Exercise
Once you reach the line containing "Viewport: 874px width, 641px height.", copy it and every line after it exactly, through the end of the data below.

Stored data entries
=== Section Start ===

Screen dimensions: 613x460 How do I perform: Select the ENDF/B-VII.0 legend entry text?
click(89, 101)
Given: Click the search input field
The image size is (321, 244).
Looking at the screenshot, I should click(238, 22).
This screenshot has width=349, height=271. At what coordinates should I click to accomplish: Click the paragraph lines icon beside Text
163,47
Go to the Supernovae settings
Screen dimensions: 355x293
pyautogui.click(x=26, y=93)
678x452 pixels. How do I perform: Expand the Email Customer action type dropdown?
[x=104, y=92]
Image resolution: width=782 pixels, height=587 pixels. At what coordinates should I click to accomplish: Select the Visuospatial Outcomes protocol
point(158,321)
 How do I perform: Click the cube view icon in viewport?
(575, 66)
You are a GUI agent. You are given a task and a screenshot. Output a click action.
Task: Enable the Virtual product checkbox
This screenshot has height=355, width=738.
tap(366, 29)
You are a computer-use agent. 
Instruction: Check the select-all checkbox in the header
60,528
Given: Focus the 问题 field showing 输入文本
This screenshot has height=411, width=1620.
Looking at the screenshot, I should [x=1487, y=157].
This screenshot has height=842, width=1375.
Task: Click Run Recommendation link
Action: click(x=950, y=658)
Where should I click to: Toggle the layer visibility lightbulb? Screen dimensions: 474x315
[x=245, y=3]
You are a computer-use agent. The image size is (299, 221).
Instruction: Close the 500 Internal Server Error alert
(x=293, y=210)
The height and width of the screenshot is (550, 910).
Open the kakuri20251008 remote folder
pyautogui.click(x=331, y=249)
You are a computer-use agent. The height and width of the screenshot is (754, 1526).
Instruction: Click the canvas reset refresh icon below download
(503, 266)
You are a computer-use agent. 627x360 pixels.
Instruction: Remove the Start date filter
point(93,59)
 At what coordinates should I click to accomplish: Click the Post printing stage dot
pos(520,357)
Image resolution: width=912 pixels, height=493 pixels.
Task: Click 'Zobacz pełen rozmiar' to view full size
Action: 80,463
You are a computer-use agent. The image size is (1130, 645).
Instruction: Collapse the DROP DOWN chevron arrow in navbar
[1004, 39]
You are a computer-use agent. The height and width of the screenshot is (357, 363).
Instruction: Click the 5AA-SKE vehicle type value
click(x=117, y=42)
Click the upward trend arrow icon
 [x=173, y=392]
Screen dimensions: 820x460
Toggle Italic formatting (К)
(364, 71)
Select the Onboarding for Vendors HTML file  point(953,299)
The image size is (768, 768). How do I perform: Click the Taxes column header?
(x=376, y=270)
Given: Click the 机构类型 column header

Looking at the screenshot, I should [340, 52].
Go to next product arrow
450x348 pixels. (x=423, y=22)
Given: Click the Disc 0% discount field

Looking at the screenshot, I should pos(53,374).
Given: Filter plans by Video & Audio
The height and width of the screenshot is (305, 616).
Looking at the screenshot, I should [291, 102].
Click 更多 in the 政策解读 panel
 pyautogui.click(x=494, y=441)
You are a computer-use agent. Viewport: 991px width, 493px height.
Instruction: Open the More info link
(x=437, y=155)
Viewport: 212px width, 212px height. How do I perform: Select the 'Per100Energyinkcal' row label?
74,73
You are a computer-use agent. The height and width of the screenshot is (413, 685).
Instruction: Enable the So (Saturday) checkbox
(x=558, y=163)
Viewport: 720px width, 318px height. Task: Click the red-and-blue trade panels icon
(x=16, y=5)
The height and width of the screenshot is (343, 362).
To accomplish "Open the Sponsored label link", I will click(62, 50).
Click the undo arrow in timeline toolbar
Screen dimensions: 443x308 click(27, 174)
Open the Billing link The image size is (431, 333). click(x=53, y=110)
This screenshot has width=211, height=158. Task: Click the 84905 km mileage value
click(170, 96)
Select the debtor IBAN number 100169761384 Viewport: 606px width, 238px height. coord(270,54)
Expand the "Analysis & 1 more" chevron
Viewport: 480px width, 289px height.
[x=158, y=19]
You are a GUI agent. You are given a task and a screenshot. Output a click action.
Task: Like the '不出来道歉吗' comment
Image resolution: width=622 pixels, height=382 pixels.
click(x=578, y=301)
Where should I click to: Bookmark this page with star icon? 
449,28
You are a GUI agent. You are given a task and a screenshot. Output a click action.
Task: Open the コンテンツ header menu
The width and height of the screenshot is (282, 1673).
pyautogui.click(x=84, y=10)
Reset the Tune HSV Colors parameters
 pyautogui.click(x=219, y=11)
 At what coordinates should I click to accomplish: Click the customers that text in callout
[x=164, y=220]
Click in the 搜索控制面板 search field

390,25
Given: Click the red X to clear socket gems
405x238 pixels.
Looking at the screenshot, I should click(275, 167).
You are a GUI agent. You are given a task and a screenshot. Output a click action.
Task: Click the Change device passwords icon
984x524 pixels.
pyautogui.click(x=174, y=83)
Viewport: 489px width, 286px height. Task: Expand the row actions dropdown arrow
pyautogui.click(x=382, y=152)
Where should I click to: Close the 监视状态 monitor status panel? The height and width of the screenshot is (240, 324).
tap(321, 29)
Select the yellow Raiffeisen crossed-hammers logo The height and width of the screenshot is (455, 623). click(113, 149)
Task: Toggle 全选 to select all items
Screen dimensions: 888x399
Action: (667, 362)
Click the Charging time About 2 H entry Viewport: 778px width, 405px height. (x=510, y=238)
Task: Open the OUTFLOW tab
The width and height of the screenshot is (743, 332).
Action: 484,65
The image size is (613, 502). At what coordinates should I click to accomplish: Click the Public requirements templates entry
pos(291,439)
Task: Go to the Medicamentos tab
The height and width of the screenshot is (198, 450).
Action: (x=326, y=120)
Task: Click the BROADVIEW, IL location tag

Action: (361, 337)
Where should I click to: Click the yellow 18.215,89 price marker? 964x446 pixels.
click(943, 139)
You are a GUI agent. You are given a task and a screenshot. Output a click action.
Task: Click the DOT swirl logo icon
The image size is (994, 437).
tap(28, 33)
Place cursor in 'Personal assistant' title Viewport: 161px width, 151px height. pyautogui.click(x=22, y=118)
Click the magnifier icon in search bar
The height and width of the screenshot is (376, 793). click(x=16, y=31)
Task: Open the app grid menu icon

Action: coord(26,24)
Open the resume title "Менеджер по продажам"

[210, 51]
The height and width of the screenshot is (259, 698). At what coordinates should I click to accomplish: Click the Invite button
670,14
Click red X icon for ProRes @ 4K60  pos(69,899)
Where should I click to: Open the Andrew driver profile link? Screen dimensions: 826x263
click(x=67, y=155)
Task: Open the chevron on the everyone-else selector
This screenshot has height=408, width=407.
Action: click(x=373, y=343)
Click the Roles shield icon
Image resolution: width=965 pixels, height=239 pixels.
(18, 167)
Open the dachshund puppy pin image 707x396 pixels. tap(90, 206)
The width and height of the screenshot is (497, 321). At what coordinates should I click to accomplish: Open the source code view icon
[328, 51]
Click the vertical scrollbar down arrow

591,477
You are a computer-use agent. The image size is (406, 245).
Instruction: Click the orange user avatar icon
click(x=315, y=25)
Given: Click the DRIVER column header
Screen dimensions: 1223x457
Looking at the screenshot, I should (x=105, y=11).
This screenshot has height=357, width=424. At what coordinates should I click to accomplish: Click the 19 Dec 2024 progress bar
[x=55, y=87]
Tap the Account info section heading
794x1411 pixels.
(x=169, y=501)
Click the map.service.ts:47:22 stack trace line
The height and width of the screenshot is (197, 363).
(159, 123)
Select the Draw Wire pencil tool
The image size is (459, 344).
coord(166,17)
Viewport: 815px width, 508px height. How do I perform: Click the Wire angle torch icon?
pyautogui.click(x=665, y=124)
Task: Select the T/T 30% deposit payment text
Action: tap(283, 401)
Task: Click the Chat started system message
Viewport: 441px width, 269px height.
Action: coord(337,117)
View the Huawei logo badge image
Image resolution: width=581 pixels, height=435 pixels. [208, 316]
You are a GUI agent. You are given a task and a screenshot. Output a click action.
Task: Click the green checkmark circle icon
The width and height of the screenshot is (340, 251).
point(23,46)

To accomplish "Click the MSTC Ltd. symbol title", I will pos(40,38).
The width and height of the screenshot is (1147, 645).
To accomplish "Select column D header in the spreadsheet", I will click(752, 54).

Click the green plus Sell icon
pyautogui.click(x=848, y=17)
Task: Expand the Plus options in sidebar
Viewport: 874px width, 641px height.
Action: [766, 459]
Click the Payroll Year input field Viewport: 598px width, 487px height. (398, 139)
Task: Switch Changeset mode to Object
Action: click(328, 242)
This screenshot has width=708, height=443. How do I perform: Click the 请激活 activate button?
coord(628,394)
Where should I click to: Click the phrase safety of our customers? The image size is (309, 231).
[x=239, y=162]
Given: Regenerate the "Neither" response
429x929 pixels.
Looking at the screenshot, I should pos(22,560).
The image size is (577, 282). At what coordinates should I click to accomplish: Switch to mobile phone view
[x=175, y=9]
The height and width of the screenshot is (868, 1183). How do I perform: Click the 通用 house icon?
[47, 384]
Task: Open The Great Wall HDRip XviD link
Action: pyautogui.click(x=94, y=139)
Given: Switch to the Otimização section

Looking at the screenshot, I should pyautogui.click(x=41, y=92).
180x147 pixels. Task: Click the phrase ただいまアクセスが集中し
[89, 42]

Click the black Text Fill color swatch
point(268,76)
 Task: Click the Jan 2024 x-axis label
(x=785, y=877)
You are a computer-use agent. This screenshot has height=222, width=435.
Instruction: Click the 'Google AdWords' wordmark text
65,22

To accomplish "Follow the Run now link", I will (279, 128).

=== Section End ===

Final answer
Viewport: 874px width, 641px height.
Action: [766, 459]
Click the Payroll Year input field Viewport: 598px width, 487px height. (398, 139)
Task: Switch Changeset mode to Object
Action: click(328, 242)
This screenshot has width=708, height=443. How do I perform: Click the 请激活 activate button?
coord(628,394)
Where should I click to: Click the phrase safety of our customers? The image size is (309, 231).
[x=239, y=162]
Given: Regenerate the "Neither" response
429x929 pixels.
Looking at the screenshot, I should pos(22,560).
The image size is (577, 282). At what coordinates should I click to accomplish: Switch to mobile phone view
[x=175, y=9]
The height and width of the screenshot is (868, 1183). How do I perform: Click the 通用 house icon?
[47, 384]
Task: Open The Great Wall HDRip XviD link
Action: pyautogui.click(x=94, y=139)
Given: Switch to the Otimização section

Looking at the screenshot, I should pyautogui.click(x=41, y=92).
180x147 pixels. Task: Click the phrase ただいまアクセスが集中し
[89, 42]

Click the black Text Fill color swatch
point(268,76)
 Task: Click the Jan 2024 x-axis label
(x=785, y=877)
You are a computer-use agent. This screenshot has height=222, width=435.
Instruction: Click the 'Google AdWords' wordmark text
65,22

To accomplish "Follow the Run now link", I will (279, 128).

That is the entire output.